Stored items from a collection

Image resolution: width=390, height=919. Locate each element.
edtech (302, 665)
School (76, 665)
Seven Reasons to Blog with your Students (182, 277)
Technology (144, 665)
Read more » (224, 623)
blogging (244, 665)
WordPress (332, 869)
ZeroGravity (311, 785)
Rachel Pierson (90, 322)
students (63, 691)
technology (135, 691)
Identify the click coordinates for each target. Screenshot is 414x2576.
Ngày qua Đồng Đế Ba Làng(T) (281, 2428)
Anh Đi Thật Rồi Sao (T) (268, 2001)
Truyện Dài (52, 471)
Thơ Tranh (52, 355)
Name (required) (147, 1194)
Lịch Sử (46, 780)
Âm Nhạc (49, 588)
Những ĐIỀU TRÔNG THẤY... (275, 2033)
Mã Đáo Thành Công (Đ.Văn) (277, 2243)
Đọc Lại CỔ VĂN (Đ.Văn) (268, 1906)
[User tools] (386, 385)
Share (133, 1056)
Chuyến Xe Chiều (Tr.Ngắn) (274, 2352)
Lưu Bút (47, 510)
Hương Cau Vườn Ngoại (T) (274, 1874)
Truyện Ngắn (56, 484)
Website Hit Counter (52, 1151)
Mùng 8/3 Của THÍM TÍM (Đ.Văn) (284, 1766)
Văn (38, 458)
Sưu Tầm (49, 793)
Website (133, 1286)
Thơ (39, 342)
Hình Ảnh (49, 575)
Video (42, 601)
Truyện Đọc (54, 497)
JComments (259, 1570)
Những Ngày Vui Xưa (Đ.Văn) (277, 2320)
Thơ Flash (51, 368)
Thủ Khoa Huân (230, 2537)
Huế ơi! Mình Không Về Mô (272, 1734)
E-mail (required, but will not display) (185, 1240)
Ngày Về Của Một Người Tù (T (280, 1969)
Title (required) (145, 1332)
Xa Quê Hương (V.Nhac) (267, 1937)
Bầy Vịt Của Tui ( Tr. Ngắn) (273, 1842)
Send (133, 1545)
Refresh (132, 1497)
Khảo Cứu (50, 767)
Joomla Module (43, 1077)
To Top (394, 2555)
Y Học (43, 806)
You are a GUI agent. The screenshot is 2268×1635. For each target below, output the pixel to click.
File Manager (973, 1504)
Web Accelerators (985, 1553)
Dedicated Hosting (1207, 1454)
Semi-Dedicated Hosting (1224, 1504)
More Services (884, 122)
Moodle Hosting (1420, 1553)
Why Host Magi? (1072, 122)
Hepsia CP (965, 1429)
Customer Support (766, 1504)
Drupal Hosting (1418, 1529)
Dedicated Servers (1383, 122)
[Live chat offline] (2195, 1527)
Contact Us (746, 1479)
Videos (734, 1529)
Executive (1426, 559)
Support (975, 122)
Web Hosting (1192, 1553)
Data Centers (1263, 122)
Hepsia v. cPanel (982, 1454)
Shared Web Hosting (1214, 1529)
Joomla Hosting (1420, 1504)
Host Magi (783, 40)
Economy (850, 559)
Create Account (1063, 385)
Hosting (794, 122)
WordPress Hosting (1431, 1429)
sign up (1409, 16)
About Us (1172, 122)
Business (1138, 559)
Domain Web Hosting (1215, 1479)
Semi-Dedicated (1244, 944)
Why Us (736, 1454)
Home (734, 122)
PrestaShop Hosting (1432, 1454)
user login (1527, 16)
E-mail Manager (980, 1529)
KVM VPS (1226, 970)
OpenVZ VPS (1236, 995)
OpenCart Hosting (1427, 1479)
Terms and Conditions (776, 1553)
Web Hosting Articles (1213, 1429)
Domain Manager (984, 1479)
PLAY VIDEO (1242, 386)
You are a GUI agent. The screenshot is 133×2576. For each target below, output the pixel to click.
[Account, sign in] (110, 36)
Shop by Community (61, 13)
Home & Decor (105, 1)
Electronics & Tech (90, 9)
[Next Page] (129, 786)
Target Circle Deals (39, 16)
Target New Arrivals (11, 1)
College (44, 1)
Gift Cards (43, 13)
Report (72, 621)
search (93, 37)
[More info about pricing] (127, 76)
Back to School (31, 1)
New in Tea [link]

THE PROBLEM: Of the lines above, output exactly those from the line bearing "Joomla Module (43, 1077)" through the line bearing "Host Magi (783, 40)", inclusive.

WRITTEN REPLY:
Joomla Module (43, 1077)
To Top (394, 2555)
Y Học (43, 806)
You are a GUI agent. The screenshot is 2268×1635. For each target below, output the pixel to click.
File Manager (973, 1504)
Web Accelerators (985, 1553)
Dedicated Hosting (1207, 1454)
Semi-Dedicated Hosting (1224, 1504)
More Services (884, 122)
Moodle Hosting (1420, 1553)
Why Host Magi? (1072, 122)
Hepsia CP (965, 1429)
Customer Support (766, 1504)
Drupal Hosting (1418, 1529)
Dedicated Servers (1383, 122)
[Live chat offline] (2195, 1527)
Contact Us (746, 1479)
Videos (734, 1529)
Executive (1426, 559)
Support (975, 122)
Web Hosting (1192, 1553)
Data Centers (1263, 122)
Hepsia v. cPanel (982, 1454)
Shared Web Hosting (1214, 1529)
Joomla Hosting (1420, 1504)
Host Magi (783, 40)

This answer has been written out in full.